== ASSIGNMENT ==
Copy the data below verbatim, leaving no line out.

(Collected data)

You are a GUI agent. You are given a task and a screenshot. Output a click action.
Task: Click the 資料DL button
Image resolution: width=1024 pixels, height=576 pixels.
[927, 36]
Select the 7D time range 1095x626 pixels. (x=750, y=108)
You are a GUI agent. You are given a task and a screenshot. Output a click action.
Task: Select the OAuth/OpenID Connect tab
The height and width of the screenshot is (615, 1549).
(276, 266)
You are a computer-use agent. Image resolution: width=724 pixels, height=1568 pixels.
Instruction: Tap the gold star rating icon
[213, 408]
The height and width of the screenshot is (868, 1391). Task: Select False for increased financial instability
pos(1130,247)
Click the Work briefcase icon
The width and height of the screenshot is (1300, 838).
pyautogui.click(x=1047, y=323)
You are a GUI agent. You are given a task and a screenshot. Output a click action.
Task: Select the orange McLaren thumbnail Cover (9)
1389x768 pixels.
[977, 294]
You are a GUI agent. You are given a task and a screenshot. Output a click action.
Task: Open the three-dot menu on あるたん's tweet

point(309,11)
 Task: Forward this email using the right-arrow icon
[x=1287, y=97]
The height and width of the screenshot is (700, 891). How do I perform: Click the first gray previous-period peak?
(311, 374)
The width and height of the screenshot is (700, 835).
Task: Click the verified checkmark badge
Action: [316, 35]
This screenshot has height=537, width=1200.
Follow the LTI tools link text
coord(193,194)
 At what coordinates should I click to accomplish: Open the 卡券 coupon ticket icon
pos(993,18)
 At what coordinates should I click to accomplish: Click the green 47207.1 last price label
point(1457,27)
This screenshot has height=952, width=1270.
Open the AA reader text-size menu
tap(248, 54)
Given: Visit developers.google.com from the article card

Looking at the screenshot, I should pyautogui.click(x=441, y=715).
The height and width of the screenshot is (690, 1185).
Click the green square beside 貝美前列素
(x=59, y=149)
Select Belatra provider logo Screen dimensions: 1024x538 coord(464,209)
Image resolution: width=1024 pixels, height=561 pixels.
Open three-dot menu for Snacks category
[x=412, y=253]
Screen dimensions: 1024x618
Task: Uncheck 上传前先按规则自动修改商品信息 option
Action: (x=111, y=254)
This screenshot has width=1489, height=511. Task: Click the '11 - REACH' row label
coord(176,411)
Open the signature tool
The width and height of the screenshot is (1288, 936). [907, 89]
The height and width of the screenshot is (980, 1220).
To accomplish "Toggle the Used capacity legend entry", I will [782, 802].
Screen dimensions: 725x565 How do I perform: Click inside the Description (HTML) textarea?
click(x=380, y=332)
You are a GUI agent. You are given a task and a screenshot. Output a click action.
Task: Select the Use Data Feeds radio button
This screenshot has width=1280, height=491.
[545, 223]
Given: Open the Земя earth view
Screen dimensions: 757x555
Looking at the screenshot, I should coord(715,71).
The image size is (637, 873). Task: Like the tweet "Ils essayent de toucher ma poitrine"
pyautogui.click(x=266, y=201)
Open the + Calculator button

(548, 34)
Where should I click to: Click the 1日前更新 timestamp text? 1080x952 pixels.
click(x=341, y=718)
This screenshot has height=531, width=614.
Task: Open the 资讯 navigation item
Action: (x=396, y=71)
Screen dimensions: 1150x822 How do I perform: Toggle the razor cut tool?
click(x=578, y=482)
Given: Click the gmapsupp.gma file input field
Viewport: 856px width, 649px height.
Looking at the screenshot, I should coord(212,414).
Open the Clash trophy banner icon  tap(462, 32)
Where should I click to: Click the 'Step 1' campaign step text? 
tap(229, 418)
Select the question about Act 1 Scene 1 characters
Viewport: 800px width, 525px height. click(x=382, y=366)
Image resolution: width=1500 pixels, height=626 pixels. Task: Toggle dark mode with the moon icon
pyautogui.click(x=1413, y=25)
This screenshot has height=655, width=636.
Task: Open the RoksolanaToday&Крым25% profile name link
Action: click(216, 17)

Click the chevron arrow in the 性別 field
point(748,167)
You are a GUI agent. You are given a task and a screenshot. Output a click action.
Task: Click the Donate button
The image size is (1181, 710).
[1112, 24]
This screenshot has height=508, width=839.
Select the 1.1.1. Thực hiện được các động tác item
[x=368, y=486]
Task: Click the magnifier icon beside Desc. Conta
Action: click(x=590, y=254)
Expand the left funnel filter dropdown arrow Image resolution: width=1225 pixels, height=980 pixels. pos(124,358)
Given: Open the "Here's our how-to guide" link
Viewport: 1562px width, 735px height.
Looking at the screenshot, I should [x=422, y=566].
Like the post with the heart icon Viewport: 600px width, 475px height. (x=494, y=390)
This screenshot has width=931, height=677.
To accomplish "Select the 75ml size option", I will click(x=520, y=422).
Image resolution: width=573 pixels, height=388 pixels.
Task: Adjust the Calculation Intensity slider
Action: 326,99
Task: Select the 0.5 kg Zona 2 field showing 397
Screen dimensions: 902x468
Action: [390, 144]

== TASK RESPONSE ==
You are a GUI agent. You are given a task and a screenshot. Output a click action.
Task: Click the 資料DL button
Image resolution: width=1024 pixels, height=576 pixels.
[927, 36]
Select the 7D time range 1095x626 pixels. (x=750, y=108)
You are a GUI agent. You are given a task and a screenshot. Output a click action.
Task: Select the OAuth/OpenID Connect tab
The height and width of the screenshot is (615, 1549).
(276, 266)
You are a computer-use agent. Image resolution: width=724 pixels, height=1568 pixels.
Instruction: Tap the gold star rating icon
[213, 408]
The height and width of the screenshot is (868, 1391). Task: Select False for increased financial instability
pos(1130,247)
Click the Work briefcase icon
The width and height of the screenshot is (1300, 838).
pyautogui.click(x=1047, y=323)
You are a GUI agent. You are given a task and a screenshot. Output a click action.
Task: Select the orange McLaren thumbnail Cover (9)
1389x768 pixels.
[977, 294]
You are a GUI agent. You are given a task and a screenshot. Output a click action.
Task: Open the three-dot menu on あるたん's tweet

point(309,11)
 Task: Forward this email using the right-arrow icon
[x=1287, y=97]
The height and width of the screenshot is (700, 891). How do I perform: Click the first gray previous-period peak?
(311, 374)
The width and height of the screenshot is (700, 835).
Task: Click the verified checkmark badge
Action: [316, 35]
This screenshot has height=537, width=1200.
Follow the LTI tools link text
coord(193,194)
 At what coordinates should I click to accomplish: Open the 卡券 coupon ticket icon
pos(993,18)
 At what coordinates should I click to accomplish: Click the green 47207.1 last price label
point(1457,27)
This screenshot has height=952, width=1270.
Open the AA reader text-size menu
tap(248, 54)
Given: Visit developers.google.com from the article card

Looking at the screenshot, I should pyautogui.click(x=441, y=715).
The height and width of the screenshot is (690, 1185).
Click the green square beside 貝美前列素
(x=59, y=149)
Select Belatra provider logo Screen dimensions: 1024x538 coord(464,209)
Image resolution: width=1024 pixels, height=561 pixels.
Open three-dot menu for Snacks category
[x=412, y=253]
Screen dimensions: 1024x618
Task: Uncheck 上传前先按规则自动修改商品信息 option
Action: (x=111, y=254)
This screenshot has width=1489, height=511. Task: Click the '11 - REACH' row label
coord(176,411)
Open the signature tool
The width and height of the screenshot is (1288, 936). [907, 89]
The height and width of the screenshot is (980, 1220).
To accomplish "Toggle the Used capacity legend entry", I will [782, 802].
Screen dimensions: 725x565 How do I perform: Click inside the Description (HTML) textarea?
click(x=380, y=332)
You are a GUI agent. You are given a task and a screenshot. Output a click action.
Task: Select the Use Data Feeds radio button
This screenshot has width=1280, height=491.
[545, 223]
Given: Open the Земя earth view
Screen dimensions: 757x555
Looking at the screenshot, I should coord(715,71).
The image size is (637, 873). Task: Like the tweet "Ils essayent de toucher ma poitrine"
pyautogui.click(x=266, y=201)
Open the + Calculator button

(548, 34)
Where should I click to: Click the 1日前更新 timestamp text? 1080x952 pixels.
click(x=341, y=718)
This screenshot has height=531, width=614.
Task: Open the 资讯 navigation item
Action: (x=396, y=71)
Screen dimensions: 1150x822 How do I perform: Toggle the razor cut tool?
click(x=578, y=482)
Given: Click the gmapsupp.gma file input field
Viewport: 856px width, 649px height.
Looking at the screenshot, I should coord(212,414).
Open the Clash trophy banner icon  tap(462, 32)
Where should I click to: Click the 'Step 1' campaign step text? 
tap(229, 418)
Select the question about Act 1 Scene 1 characters
Viewport: 800px width, 525px height. click(x=382, y=366)
Image resolution: width=1500 pixels, height=626 pixels. Task: Toggle dark mode with the moon icon
pyautogui.click(x=1413, y=25)
This screenshot has height=655, width=636.
Task: Open the RoksolanaToday&Крым25% profile name link
Action: click(216, 17)

Click the chevron arrow in the 性別 field
point(748,167)
You are a GUI agent. You are given a task and a screenshot. Output a click action.
Task: Click the Donate button
The image size is (1181, 710).
[1112, 24]
This screenshot has height=508, width=839.
Select the 1.1.1. Thực hiện được các động tác item
[x=368, y=486]
Task: Click the magnifier icon beside Desc. Conta
Action: click(x=590, y=254)
Expand the left funnel filter dropdown arrow Image resolution: width=1225 pixels, height=980 pixels. pos(124,358)
Given: Open the "Here's our how-to guide" link
Viewport: 1562px width, 735px height.
Looking at the screenshot, I should [x=422, y=566].
Like the post with the heart icon Viewport: 600px width, 475px height. (x=494, y=390)
This screenshot has width=931, height=677.
To accomplish "Select the 75ml size option", I will click(x=520, y=422).
Image resolution: width=573 pixels, height=388 pixels.
Task: Adjust the Calculation Intensity slider
Action: 326,99
Task: Select the 0.5 kg Zona 2 field showing 397
Screen dimensions: 902x468
Action: [390, 144]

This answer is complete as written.